Records excerpted from a collection:
──────
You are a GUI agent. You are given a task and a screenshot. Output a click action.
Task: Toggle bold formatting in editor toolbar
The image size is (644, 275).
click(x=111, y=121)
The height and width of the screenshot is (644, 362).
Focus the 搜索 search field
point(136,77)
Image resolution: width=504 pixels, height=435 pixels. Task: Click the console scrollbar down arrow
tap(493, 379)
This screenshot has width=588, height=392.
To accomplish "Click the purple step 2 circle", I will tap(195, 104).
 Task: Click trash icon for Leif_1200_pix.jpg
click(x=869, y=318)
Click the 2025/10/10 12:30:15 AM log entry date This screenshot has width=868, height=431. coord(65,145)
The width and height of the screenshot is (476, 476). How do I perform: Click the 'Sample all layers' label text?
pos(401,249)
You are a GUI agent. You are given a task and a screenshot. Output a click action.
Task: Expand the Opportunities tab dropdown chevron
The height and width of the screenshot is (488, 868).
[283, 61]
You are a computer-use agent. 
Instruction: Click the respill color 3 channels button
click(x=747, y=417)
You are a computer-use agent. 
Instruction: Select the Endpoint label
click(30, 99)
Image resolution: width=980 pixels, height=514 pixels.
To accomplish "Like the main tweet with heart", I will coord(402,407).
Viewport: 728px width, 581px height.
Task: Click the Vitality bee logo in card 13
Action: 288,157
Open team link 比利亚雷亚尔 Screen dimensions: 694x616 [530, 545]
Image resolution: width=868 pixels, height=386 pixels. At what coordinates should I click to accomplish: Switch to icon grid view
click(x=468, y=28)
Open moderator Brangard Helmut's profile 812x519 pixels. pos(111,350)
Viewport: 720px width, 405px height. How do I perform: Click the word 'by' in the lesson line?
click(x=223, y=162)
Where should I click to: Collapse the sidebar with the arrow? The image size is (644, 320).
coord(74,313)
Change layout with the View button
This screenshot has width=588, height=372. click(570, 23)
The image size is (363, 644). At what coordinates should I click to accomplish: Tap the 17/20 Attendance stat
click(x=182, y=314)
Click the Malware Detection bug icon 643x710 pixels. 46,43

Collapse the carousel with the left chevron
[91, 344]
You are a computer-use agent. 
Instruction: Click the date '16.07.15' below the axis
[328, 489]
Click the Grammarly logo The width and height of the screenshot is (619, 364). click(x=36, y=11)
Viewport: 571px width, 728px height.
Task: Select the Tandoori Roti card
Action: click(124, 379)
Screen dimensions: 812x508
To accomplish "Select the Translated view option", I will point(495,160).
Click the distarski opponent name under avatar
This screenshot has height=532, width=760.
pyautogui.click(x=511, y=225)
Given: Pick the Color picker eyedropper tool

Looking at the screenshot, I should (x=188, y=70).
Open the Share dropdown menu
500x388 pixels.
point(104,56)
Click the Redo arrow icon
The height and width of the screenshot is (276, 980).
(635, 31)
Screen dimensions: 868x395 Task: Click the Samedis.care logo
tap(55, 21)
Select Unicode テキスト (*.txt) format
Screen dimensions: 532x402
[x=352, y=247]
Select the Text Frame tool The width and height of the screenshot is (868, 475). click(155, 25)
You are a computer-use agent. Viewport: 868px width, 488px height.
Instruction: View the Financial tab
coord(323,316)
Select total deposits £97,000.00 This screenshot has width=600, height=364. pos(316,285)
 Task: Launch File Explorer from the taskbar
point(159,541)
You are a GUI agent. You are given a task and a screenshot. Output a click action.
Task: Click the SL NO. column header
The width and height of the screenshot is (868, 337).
──────
> [Problem statement]: Restate the data above word for word.

> [Exercise result]:
You are a GUI agent. You are given a task and a screenshot. Output a click action.
Task: Toggle bold formatting in editor toolbar
The image size is (644, 275).
click(x=111, y=121)
The height and width of the screenshot is (644, 362).
Focus the 搜索 search field
point(136,77)
Image resolution: width=504 pixels, height=435 pixels. Task: Click the console scrollbar down arrow
tap(493, 379)
This screenshot has width=588, height=392.
To accomplish "Click the purple step 2 circle", I will tap(195, 104).
 Task: Click trash icon for Leif_1200_pix.jpg
click(x=869, y=318)
Click the 2025/10/10 12:30:15 AM log entry date This screenshot has width=868, height=431. coord(65,145)
The width and height of the screenshot is (476, 476). How do I perform: Click the 'Sample all layers' label text?
pos(401,249)
You are a GUI agent. You are given a task and a screenshot. Output a click action.
Task: Expand the Opportunities tab dropdown chevron
The height and width of the screenshot is (488, 868).
[283, 61]
You are a computer-use agent. 
Instruction: Click the respill color 3 channels button
click(x=747, y=417)
You are a computer-use agent. 
Instruction: Select the Endpoint label
click(30, 99)
Image resolution: width=980 pixels, height=514 pixels.
To accomplish "Like the main tweet with heart", I will coord(402,407).
Viewport: 728px width, 581px height.
Task: Click the Vitality bee logo in card 13
Action: 288,157
Open team link 比利亚雷亚尔 Screen dimensions: 694x616 [530, 545]
Image resolution: width=868 pixels, height=386 pixels. At what coordinates should I click to accomplish: Switch to icon grid view
click(x=468, y=28)
Open moderator Brangard Helmut's profile 812x519 pixels. pos(111,350)
Viewport: 720px width, 405px height. How do I perform: Click the word 'by' in the lesson line?
click(x=223, y=162)
Where should I click to: Collapse the sidebar with the arrow? The image size is (644, 320).
coord(74,313)
Change layout with the View button
This screenshot has width=588, height=372. click(570, 23)
The image size is (363, 644). At what coordinates should I click to accomplish: Tap the 17/20 Attendance stat
click(x=182, y=314)
Click the Malware Detection bug icon 643x710 pixels. 46,43

Collapse the carousel with the left chevron
[91, 344]
You are a computer-use agent. 
Instruction: Click the date '16.07.15' below the axis
[328, 489]
Click the Grammarly logo The width and height of the screenshot is (619, 364). click(x=36, y=11)
Viewport: 571px width, 728px height.
Task: Select the Tandoori Roti card
Action: click(124, 379)
Screen dimensions: 812x508
To accomplish "Select the Translated view option", I will point(495,160).
Click the distarski opponent name under avatar
This screenshot has height=532, width=760.
pyautogui.click(x=511, y=225)
Given: Pick the Color picker eyedropper tool

Looking at the screenshot, I should (x=188, y=70).
Open the Share dropdown menu
500x388 pixels.
point(104,56)
Click the Redo arrow icon
The height and width of the screenshot is (276, 980).
(635, 31)
Screen dimensions: 868x395 Task: Click the Samedis.care logo
tap(55, 21)
Select Unicode テキスト (*.txt) format
Screen dimensions: 532x402
[x=352, y=247]
Select the Text Frame tool The width and height of the screenshot is (868, 475). click(155, 25)
You are a computer-use agent. Viewport: 868px width, 488px height.
Instruction: View the Financial tab
coord(323,316)
Select total deposits £97,000.00 This screenshot has width=600, height=364. pos(316,285)
 Task: Launch File Explorer from the taskbar
point(159,541)
You are a GUI agent. You are given a task and a screenshot. Output a click action.
Task: Click the SL NO. column header
The width and height of the screenshot is (868, 337).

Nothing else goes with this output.